WHAT TO WORK ON: Every entry below needs to be copied exactly.

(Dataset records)
######

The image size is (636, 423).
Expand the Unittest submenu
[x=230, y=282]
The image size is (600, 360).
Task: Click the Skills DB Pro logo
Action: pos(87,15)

######

TASK ANSWER:
The image size is (636, 423).
Expand the Unittest submenu
[x=230, y=282]
The image size is (600, 360).
Task: Click the Skills DB Pro logo
Action: pos(87,15)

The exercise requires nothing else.